Perhaps the most consistent weather comment in Ireland “There might be a drop of rain yet” and that’s the title of a new book, a memoir by Dublin author Brendan Lynch.
The tenth book by Brendan, this is a fable of flight and reconciliation, an engaging first-hand record of 1950s Ireland and the conflict between a young man and his mother, notably, his very Catholic and nationalistic mother!
He escapes her and the Irish censor and moves to a more liberal England, where he enjoys the freedom to read Brendan Behan, Edna O’Brien and other notable Irish writers, all banned at home.
Imprisoned for pacifist anti-bomb activities, his native country recedes as he achieves his dreams of journalism, travel and sport.

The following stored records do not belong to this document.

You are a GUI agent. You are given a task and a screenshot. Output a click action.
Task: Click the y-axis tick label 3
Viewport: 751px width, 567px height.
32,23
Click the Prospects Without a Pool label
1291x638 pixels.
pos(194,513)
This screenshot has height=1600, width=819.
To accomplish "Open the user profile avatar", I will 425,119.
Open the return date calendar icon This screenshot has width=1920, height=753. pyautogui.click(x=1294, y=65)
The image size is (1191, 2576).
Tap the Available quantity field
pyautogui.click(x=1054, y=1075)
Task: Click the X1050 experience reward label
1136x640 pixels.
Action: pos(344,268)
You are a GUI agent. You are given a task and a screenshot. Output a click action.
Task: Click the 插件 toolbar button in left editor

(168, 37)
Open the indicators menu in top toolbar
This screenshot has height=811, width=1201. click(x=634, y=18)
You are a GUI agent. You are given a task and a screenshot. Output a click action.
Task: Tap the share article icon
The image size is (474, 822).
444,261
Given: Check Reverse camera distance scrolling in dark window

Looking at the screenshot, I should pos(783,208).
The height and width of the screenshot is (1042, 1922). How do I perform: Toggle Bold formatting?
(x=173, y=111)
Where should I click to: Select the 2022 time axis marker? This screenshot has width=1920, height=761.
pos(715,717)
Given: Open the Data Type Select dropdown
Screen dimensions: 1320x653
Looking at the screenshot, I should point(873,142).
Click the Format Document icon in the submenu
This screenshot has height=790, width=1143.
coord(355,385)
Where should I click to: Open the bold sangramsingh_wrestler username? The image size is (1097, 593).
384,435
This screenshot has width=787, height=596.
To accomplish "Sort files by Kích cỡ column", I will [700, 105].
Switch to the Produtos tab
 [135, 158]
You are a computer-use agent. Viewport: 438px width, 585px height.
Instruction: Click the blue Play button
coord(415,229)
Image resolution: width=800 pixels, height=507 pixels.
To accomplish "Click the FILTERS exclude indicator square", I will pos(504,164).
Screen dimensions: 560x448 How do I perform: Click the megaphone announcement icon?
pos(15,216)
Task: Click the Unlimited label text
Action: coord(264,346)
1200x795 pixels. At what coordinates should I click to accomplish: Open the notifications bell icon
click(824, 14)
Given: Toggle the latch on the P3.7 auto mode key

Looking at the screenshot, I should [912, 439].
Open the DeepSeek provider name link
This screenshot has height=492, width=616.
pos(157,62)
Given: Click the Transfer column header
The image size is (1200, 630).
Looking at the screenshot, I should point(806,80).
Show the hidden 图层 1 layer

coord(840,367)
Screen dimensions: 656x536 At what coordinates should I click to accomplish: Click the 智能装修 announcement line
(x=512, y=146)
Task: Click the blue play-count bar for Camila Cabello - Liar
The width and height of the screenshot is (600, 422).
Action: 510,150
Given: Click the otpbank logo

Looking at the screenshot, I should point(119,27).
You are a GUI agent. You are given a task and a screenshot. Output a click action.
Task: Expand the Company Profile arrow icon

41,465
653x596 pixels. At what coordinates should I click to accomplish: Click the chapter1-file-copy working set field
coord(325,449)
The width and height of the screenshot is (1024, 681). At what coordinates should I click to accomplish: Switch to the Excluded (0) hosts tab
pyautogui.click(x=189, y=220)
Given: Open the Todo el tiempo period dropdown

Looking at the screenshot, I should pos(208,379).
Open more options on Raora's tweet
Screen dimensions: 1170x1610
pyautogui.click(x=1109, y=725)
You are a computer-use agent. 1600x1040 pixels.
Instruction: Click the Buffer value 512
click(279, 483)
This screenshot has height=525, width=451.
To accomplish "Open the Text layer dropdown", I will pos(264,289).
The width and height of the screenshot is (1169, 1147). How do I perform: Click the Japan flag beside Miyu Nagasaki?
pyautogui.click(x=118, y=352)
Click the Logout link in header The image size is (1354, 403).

Now in his 85th year, Lynch describes how, when he poised to voyage further abroad, he returns to a much changed Ireland to look after his recently-widowed mother, Siobhán.
A bond is established between them, she finally reveals the violent origin of her antipathy to all things British while he later learns to come to terms with death and the loss of his strong minded mother.
The subject of a television documentary when first published in 2006, the revised memoir records encounters such diverse characters as Brendan Behan, Bertrand Russell and Ayrton Senna.
Lynch writes fondly of the closing of an era which ended with the death of his mother, her favourite Irish Press newspaper and the literary landmark of Dublin’s Parsons Bookshop, whose history her son would later record.
The author now resides in Broadstone, D 7 with his wife Margie and hopes to officially launch the book by early November.
“It will be available from Hanna’s in Rathmines and Hodges Figgis in Dawson Street,” he said. A paperback, printed by Mountjoy Publishing, ‘There might be a drop of rain yet – a Memoir’ by Brendan Lynch will retail at €14.95.
The Irish Catholic wrote “A wonderful book for anyone who wishes to understand at the heart’s core, the pride and passion of being Irish in the twentieth century.”
The Author
Brendan Lynch is a former racing cyclist, driver and 1960s CND anti-war prisoner. As a journalist, he contributed to Irish media, also the Daily Mail, Observer, European and The Times. He criss-crossed Europe from France to the Peloponnese in his campervan, and lived for three years in SE Asia, where he commenced the first of his ten books.
These include three on literary and Bohemian Dublin, the award-winning Green Dust motorsport history, and the definitive account of the first non-stop Atlantic flight, which concluded in Clifden in June 1919. The late John le Carre wrote of Yesterday We Were in America: ”A cry of admiration for a thoroughly enjoyable book.”